The purpose of this activity is for students to represent and solve Put Together/Take Apart, Addend Unknown story problems based on the game they played in the previous activity. As students write their equations, they may write the total before the equal sign or after the equal sign. They may also use the “add in any order” property to write different equations. During the activity synthesis, students relate the equation back to the story problem, identify the missing addend, and put a box around it.

Students use two-color counters during lesson synthesis.

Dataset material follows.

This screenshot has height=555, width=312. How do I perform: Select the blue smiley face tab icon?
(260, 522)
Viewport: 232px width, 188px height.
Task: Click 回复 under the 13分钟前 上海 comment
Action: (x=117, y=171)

MLR8 Discussion Supports. Synthesis: For each equation and explanation that is shared, invite students to turn to a partner and restate what they heard using precise mathematical language.

### Required Materials

Materials to Gather

• Groups of 2

### Activity

• “Solve these problems about some rounds of Shake and Spill, Cover. Write an equation that matches each problem. Be ready to explain your thinking in a way that others will understand.”
• 6 minutes: independent work time
• 3 minutes: partner discussion
• Monitor for students who write these equations for problem 3:
• $$6 + 4 = 10$$
• $$4 + 6 =10$$
• $$10 = 6 + 4$$

### Student Facing

1.

There are 9 counters total.
How many counters are under the cup?

Equation: ____________________________

2.

There are 7 counters total.
How many counters are under the cup?

Equation: ____________________________

3. There are 6 counters outside the cup.
Some of the counters are under the cup.
There are 10 counters total.
How many counters are under the cup?

Equation: ____________________________

4. There are 3 counters outside the cup.
Some of the counters are under the cup.
There are 8 counters total.
How many counters are under the cup?

Equation: ____________________________

### Student Response

If students count on beginning with the number of counters outside the cup and get an answer that is one more than the correct answer (or example, counting on from 7 to 10 with 7, 8, 9, 10 and getting an answer of 4, consider asking:
• "How did you find out how many are under the cup?"
• "How can you use two-color counters to check?"

### Activity Synthesis

• Invite previously identified students to share.
• “How does each number in the equation represent the story?” (10 total counters, 6 red counters, 4 yellow counters.)
• “Which part of the equation represents the answer to the question? How do you know?” (4. It’s the number of hidden counters that we have to find.)
• Display $$10 = 6 + \boxed{4}$$.
• “Work with your partner to put a box around the part of each equation that represents the number of counters you found.”

## Lesson Synthesis

### Lesson Synthesis

Display $$5 +\boxed{\phantom{3}} = 8$$

“Today we played a game where we had to find out how many counters were under our cup. We wrote equations to match the counters. How could this equation match the counters in a round of Shake and Spill, Cover?” (There are 5 red counters showing. Some yellow counters are under the cup. There are 8 total counters.)

“Find the number that makes the equation true. Show how you know.” (3. I counted on from 5: 6, 7, 8. I put down 5 red counters, then added yellow counters until I got to 8. There are 3 yellow counters.)

“When we know one of the addends in an equation, we can find the other by thinking about how many more we need to get to the total."